WHAT IS EXPECTED
The records follow. Print, word for word, the first line through the "The image size is (307, 400)." line.

Stored records:
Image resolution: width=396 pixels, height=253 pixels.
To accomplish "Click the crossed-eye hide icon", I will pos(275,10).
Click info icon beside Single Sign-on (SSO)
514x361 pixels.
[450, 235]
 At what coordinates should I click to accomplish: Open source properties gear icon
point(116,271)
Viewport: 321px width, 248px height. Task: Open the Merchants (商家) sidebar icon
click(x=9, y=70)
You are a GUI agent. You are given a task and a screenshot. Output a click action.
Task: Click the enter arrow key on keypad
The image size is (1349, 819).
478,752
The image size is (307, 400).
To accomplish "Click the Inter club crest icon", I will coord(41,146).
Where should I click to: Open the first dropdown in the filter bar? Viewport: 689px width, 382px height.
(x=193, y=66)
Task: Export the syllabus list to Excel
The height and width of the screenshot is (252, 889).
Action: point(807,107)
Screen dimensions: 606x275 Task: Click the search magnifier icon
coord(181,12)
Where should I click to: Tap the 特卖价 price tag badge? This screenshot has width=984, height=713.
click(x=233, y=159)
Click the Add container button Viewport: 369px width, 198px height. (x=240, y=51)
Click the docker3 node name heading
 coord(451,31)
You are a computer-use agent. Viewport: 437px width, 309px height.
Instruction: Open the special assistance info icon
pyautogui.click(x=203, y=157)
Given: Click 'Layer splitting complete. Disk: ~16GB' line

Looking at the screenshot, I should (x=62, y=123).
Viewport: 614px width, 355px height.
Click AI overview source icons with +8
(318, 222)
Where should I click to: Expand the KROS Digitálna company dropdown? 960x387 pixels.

RESPONSE BELOW
Image resolution: width=396 pixels, height=253 pixels.
To accomplish "Click the crossed-eye hide icon", I will pos(275,10).
Click info icon beside Single Sign-on (SSO)
514x361 pixels.
[450, 235]
 At what coordinates should I click to accomplish: Open source properties gear icon
point(116,271)
Viewport: 321px width, 248px height. Task: Open the Merchants (商家) sidebar icon
click(x=9, y=70)
You are a GUI agent. You are given a task and a screenshot. Output a click action.
Task: Click the enter arrow key on keypad
The image size is (1349, 819).
478,752
The image size is (307, 400).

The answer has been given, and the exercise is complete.